The task - Extract, from the records beneath this instruction, each line that contains the word "Given".

Stored items
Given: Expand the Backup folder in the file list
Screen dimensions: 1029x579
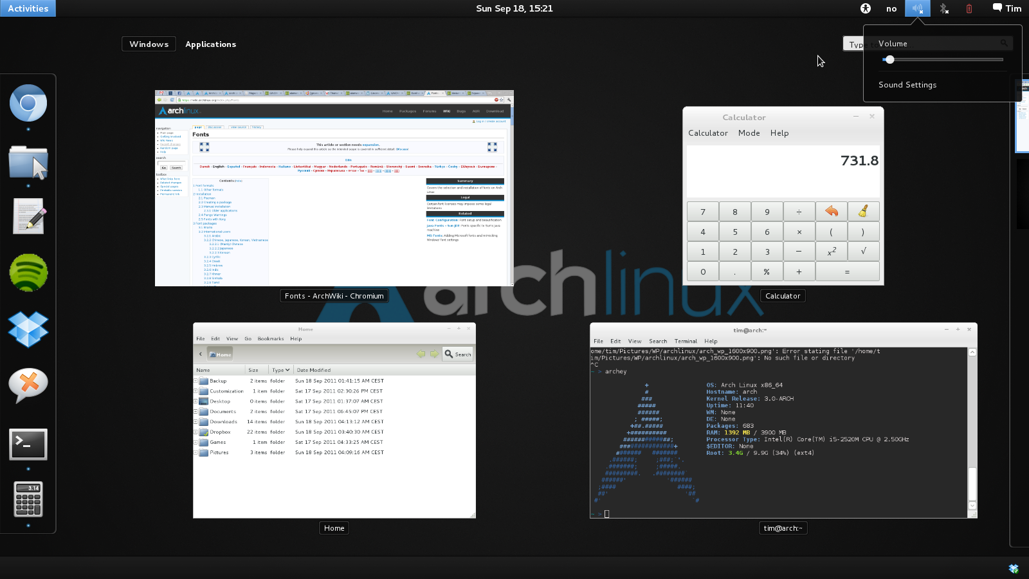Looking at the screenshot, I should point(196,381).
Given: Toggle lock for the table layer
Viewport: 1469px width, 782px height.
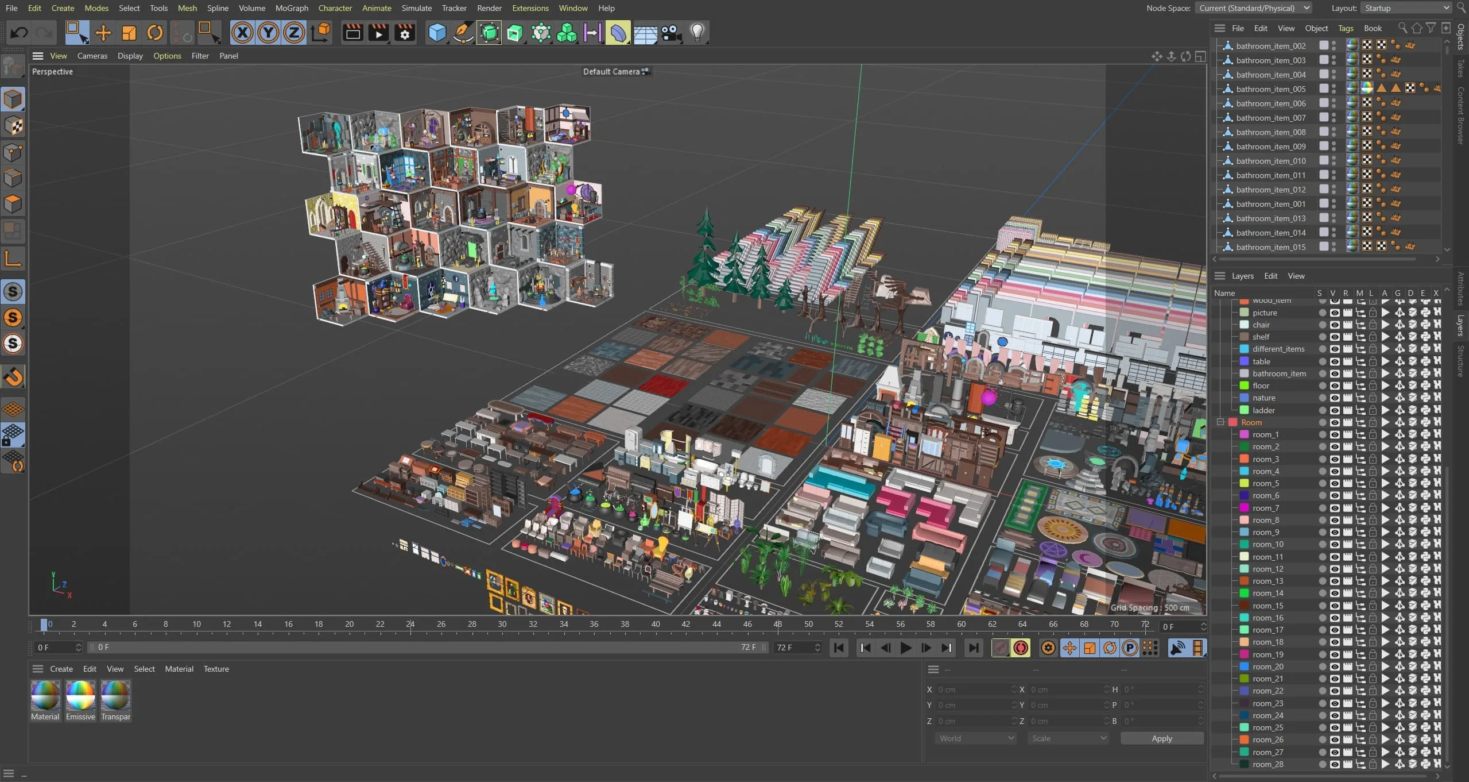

Response area -
Given: Expand the Backup folder in the file list
Given: Toggle lock for the table layer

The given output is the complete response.